Hepatitis B virus pre‐S2 mutant upregulates cyclin A expression and induces nodular proliferation of hepatocytes

Abstract Naturally occurring mutants with a deletion in the pre‐S2 region of the large surface protein (ΔS2‐LHBs) are prevalent in serum and livers of patients with chronic hepatitis B virus (HBV) infection associated with cirrhosis. The ΔS2‐LHBs protein is retained in the endoplasmic reticulum (ER) and may induce ER stress. One interesting observation is the consistently clustered distribution of hepatocytes expressing ΔS2‐LHBs. In this study, complementary DNA microarray analysis identified cyclin A and several groups of genes as being significantly upregulated by ΔS2‐LHBs in the HuH‐7 cell line. This observation was confirmed in liver tissues.

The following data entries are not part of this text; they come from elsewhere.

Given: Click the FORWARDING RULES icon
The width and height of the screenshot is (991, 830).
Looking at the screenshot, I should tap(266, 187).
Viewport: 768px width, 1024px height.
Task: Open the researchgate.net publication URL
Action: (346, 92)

The induction of cyclin A expression may occur via the specific transactivator function of ΔS2‐LHBs independent of ER stress. In the presence of ΔS2‐LHBs, hepatocytes sustained cyclin A expression and cell cycle progression under ER stress and displayed increased BrdU incorporation with multinuclear formation. Furthermore, ΔS2‐LHBs could enhance anchorage‐independent cell growth in a nontransformed human hepatocyte line and induced nodular proliferation of hepatocytes in transgenic mice. In conclusion , these in vitro and in vivo data support a role for ΔS2‐LHBs in the hepatocyte hyperplasia and a likely role in the process of HBV‐related tumorigenesis. (H EPATOLOGY 2005.)